Relief floods through me. I didn’t realize how scared I was that she’d just disappeared, maybe to an Earth that didn’t bare any resemblance to the one she left, no matter how carefully I’d reviewed the holofilms. “You actually saw her there?”
She nods. “Kal’s father and I were pulled back to Earth, just as we’d hoped. We ran over to Annika’s house, not sure what we’d find. But we knew she must have done her job and not looked in the telescope. We wouldn’t have gotten back otherwise.”
“But was she okay? What did she say to you?”
“She couldn’t really say much. She wasn’t supposed to know us as anything other than her parents’ friends from down the street. Anyway, she was too busy hugging her parents and swinging her brother around to bother with anyone else. Before we took the wormhole back here, we made sure the coordinates of The Realms were deleted from their telescope.”
“Thanks for letting me know,” I tell her, even as I feel a twinge in my stomach. I’m grateful that Annika’s safe and happy and that everything seems to have worked out. But it feels weird not to be able to celebrate with her. I feel a little like I did when Kal disappeared, like something important is missing inside me. But then Kal starts telling everyone about how he materialized right in the middle of PTB headquarters, and I focus on that and how happy I am that he’s back.
“You
should have seen your dad, Joss!” Kal says, grinning. “It was classic! He was sitting at his desk when I showed up in the middle of his office. He jumped so high he banged his legs on the bottom of the desk really hard! I said, ‘Ouch, that’s gonna leave a mark,’ and he said things like, ‘Where did you—’ and ‘How did you—’ and then ‘I’m glad you’re back.’ It took me being sucked into another universe in order for your dad to say something nice to me!”
Kal’s dad turns to Mom. “You’ll have to forgive my son. He’s just overly excited. He means no disrespect toward your husband.”
“No, ma’am, I don’t,” Kal says.
“I know,” Mom says, clasping Kal’s hand. “And I’m glad you’re back, too.”
“Oh!” Kal’s mom suddenly says to me, reaching into her pocket. “I almost forgot! Annika gave me this for you.”
My hand closes around a stiff, folded piece of paper. There’s no way I’m opening it with all these curious eyes on me.
“What is it?” Kal asks. “A present? Did I miss your birthday?”
To my relief, Mom claps her hands for everyone’s attention, and I give a little apologetic shrug to Kal and turn to listen. “The Powers That Be are going to have a lot of questions about what happened here,” she says. “Direct them to me. I’ll handle the fallout.”

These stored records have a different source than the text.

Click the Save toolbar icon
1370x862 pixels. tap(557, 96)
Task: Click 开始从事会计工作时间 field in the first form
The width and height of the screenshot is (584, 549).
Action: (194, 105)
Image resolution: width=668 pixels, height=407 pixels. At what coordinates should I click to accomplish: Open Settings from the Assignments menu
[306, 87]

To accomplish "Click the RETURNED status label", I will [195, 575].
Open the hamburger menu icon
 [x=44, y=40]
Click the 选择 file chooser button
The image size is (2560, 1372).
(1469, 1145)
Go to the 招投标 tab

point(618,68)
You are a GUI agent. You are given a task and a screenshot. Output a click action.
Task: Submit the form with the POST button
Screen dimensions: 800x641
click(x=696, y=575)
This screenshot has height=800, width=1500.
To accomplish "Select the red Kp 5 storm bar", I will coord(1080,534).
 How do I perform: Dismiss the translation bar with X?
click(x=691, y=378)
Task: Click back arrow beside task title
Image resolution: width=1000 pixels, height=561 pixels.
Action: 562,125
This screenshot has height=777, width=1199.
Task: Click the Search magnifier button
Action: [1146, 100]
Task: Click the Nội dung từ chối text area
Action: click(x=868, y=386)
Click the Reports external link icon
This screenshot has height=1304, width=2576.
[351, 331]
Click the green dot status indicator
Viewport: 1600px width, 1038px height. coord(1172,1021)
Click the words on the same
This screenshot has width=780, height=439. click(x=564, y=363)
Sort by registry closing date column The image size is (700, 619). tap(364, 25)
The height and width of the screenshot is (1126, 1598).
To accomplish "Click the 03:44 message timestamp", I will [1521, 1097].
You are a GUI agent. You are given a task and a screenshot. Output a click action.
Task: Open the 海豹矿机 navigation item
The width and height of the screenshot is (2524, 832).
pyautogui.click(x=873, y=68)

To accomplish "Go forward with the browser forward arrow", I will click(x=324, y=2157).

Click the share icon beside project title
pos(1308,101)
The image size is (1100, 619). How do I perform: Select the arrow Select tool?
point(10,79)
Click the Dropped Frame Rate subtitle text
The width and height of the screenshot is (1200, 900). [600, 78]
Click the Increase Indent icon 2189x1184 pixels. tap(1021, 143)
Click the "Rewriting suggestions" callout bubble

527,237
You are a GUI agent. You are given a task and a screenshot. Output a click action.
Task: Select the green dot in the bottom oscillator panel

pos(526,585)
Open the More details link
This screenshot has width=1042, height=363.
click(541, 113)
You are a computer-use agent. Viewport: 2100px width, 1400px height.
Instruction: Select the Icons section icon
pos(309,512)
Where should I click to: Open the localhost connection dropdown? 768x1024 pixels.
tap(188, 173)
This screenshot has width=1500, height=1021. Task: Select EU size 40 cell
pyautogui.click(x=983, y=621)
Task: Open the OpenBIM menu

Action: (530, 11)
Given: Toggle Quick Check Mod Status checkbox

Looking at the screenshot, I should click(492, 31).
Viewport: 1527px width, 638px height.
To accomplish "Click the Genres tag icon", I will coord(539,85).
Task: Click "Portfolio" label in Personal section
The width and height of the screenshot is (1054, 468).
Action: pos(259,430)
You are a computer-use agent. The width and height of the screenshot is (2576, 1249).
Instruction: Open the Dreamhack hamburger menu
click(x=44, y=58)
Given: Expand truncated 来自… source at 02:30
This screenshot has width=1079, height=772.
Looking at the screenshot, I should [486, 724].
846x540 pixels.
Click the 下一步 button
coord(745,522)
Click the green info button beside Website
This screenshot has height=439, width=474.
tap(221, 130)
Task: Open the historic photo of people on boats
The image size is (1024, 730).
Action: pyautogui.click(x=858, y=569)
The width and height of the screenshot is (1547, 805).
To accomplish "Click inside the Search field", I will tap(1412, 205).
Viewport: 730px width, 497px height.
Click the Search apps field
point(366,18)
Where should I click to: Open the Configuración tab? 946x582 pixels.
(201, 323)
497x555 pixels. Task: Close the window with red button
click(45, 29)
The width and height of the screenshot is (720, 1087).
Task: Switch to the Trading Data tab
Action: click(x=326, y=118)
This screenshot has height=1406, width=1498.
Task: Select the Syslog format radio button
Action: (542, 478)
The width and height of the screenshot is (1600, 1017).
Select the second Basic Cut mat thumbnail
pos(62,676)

Kal’s dad reaches for my mom’s arm. “Are you sure? We don’t want to cause trouble for you.”
She smiles warmly. “I’m sure. Being married to the Supreme Overlord has some perks.”
The walk back to the central Realms is leisurely, much more like the way things used to be. I’m surprised how quickly I relax into the rhythm of it. Nowhere to rush to, nothing to worry about. My brothers pepper Kal with questions about what his universe was like. I listen to him describe how he and his parents were pretty much stranded in this void of darkness (I was right!), where particles of matter and antimatter kept annihilating each other in flashes of light. Unlike our own universe, it became too dense and started to collapse. My mind keeps coming back to the little folded paper in my pocket.